Ho had brought them a sofa, a bed, a wardrobe, a table and chairs. Together with the family, they silently set everything up. When they were done, the grandma went up and hugged him. “She held me tight and cried.”
Ho, 52, is the founder of a social enterprise called Chu Kong Plan, meaning the light of dawn, which collects unwanted furniture and appliances to re-gift to those in need.
A long-time resident of Yuen Long, Ho got to know the community well from giving away clothes left over from his garment factory back when it was located in Hong Kong. He came to realise there were many people who couldn’t even afford basic home appliances. At the same time, he saw there were plenty of others getting rid of functional ones to make way for nicer models. So he found a calling in resource redistribution.
A decade ago, Ho and his business partner, who shared his vision to give back to society, rented a space to store collected homeware, hired delivery guys and craftsmen to fix up donated furniture, and officially set up Chu Kong as a non-profit.
The operation has made Ho bear poignant witness to the city’s severe inequality.
“In the span of one day, we’d pick up beautiful furniture from a home on The Peak. Just a bed could cost tens of thousands of dollars. Then we’d deliver second-hand items to a poor family, who might not even have money for three meals a day. The huge contrast sometimes really affects me.”
Chu Kong also runs an affordable removal service that hires disadvantaged members of society to give them a chance at being self-sufficient. It organises community events, such as visits with volunteers to old folks, and promotes the importance of living green.
“Seeing new things being thrown out all the time, I’ve seen how truly wasteful our city can be. It’s improved a bit these days, but we really need to be better at reusing and recycling.”
The South China Morning Post has nominated Chu Kong Plan for a Lion Rock Entrepreneur Award in its Spirit of Hong Kong Awards.
Ho wants to further expand the operation. “We’re becoming known, so we get a lot of donations now, but we don’t have nearly enough hands or space to handle it.
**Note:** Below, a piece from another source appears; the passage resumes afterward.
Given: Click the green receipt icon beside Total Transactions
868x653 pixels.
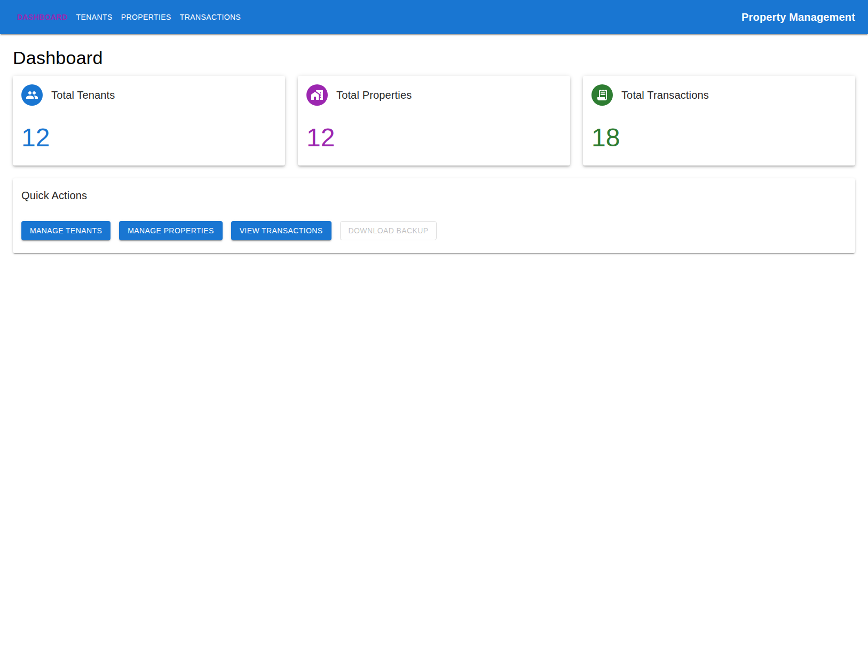Looking at the screenshot, I should (x=602, y=95).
It’s been tough – rent alone is too much pressure already.”
While he has plans to make the social enterprise financially sustainable – it runs a second-hand shop selling furniture as well as clothes, books, toys – so far it hasn’t been. He and his company have had to carry the rent and pay the staff.
“We get volunteers, but while it’s nice to have help with occasional re-gifting, it’s not a reliable source of manpower for all the daily logistics we have to deal with.”
So for now, Ho continues to offer his own free labour, helping with collections, deliveries, logistics, to continue bringing those in need a ray of dawn light to end the night’s darkness.